■ What you should do ■
Search the entries for lines with the string "computer" and say how many there are, giving only the number.
**********
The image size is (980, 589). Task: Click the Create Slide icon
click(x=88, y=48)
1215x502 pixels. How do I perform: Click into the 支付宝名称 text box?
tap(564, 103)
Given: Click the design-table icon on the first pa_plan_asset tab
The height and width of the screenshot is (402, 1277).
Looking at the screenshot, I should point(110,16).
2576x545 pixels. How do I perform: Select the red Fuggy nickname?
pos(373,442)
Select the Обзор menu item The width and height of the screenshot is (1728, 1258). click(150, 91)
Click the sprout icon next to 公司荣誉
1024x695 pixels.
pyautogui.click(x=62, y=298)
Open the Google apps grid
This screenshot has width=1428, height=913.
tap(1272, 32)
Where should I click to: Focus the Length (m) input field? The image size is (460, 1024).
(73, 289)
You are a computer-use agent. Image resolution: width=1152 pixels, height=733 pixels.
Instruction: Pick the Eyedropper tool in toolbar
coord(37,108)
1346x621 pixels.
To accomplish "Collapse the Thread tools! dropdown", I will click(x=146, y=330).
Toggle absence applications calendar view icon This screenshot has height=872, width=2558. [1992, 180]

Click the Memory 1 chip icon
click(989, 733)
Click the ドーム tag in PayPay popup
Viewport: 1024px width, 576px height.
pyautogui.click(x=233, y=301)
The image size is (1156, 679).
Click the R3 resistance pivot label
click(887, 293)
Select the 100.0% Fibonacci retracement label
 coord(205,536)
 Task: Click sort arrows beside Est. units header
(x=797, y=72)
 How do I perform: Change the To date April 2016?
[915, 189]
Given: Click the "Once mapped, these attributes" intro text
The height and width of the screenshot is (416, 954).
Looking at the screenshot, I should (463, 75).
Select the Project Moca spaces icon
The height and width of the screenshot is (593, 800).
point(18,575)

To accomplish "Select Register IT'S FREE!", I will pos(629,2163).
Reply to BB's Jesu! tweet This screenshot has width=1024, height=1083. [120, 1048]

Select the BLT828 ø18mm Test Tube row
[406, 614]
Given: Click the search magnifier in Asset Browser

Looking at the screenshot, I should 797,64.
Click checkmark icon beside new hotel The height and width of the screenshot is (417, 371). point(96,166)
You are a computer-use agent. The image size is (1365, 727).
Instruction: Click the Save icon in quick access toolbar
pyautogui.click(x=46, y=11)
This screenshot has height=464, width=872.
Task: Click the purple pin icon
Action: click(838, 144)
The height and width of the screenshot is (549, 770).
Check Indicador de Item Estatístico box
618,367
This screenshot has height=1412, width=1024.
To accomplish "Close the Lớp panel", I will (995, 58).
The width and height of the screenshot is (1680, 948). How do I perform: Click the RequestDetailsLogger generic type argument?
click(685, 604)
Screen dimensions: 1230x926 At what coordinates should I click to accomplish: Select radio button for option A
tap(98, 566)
**********
■ Reply to the exercise ■
2